Tim Ahli Kemenko Perekonomian Raden Pardede mengatakan pengurangan beban dunia usaha perlu dilakukan, salah satunya terkait kemudahan perizinan. Menurut Raden, kemudahan perizinan pada akhirnya akan mengurangi biaya operasional para pelaku usaha.

"Misalkan ke pajak untuk urusan mendirikan bangunan itu butuh beberapa hari atau 10 hari atau sebulan, dua bulan [dipotong] menjadi dua hari, tiga hari kan itu akan mengurangi biaya juga," ujar Raden kepada wartawan di Jakarta, Selasa (2/12/2024).

Namun, Raden juga belum bisa memastikan bahwa pemerintah akan memberikan insentif fiskal atau stimulus baru ke sektor dunia usaha atau tidak.

Dalam kesempatan yang sama, Raden juga mengklaim keputusan pemerintah untuk meningkatkan rata-rata upah minimum sebesar 6,5% pada akhirnya akan menguntungkan dunia usaha. Menurut dia, kenaikan upah minimum akan memperbaiki daya beli masyarakat Indonesia.

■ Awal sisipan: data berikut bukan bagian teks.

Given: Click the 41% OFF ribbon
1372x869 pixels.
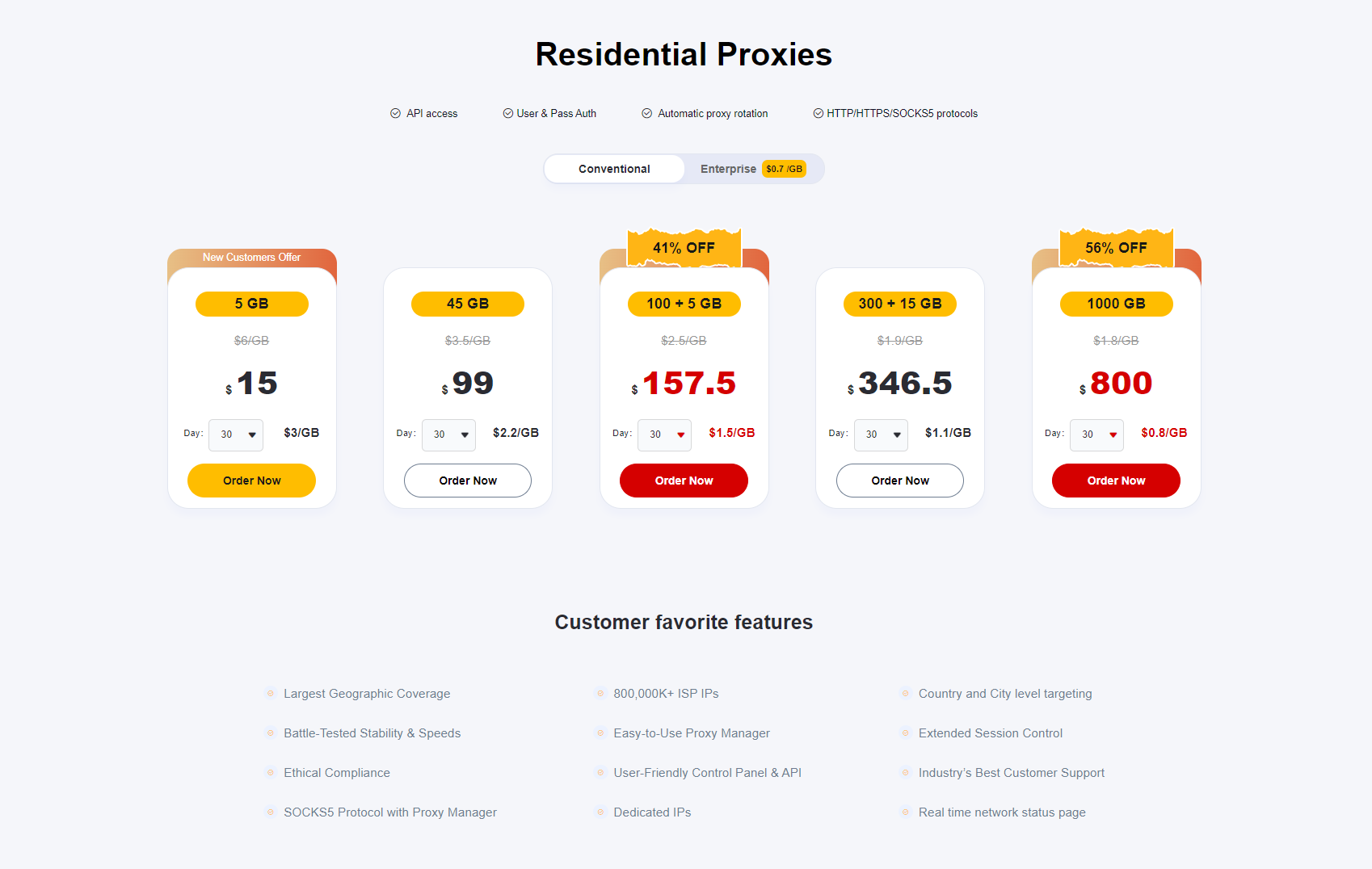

Dengan demikian, permintaan terhadap barang akan meningkat seiring dengan peningkatan daya beli.

"Dengan [kenaikan] begitu maka masyarakat terutama yang gajinya akan naik sehingga mereka bisa membeli barang, kalau membeli barang tentu Itu juga at the end akan menguntungkan juga si dunia usaha kan," ujar Raden.

Sebelumnya, Asosiasi Pengusaha Indonesia (Apindo) mengkhawatirkan kenaikan rata-rata upah minimum sebesar 6,5% pada 2025 bakal memicu terjadinya gelombang pemutusan hubungan kerja (PHK). 

Ketua Umum Apindo Shinta W Kamdani mengatakan kenaikan upah minimum seperti upah minimum provinsi (UMP) yang cukup signifikan akan berdampak langsung pada biaya tenaga kerja dan struktur biaya operasional perusahaan, khususnya di sektor padat karya yang berisiko meningkatkan biaya produksi. 

Kenaikan biaya produksi itu, kata Shinta, pada akhirnya akan mengurangi daya saing produk Indonesia di pasar domestik dan internasional, di tengah adanya tantangan ekonomi. 

"Sehingga hal ini dikhawatirkan akan dapat memicu gelombang PHK serta menghambat pertumbuhan lapangan kerja baru,” ujar Shinta dalam siaran pers, dikutip Senin (2/12/2024). 

Melansir publikasi Kementerian Tenaga Kerja, pada Oktober lalu, terdapat 63.947 orang pekerja yang kehilangan pekerjaan karena vonis PHK. Dibandingkan Oktober 2023, angka itu melonjak 40% dan sudah hampir melampaui total kejadian PHK sepanjang tahun lalu.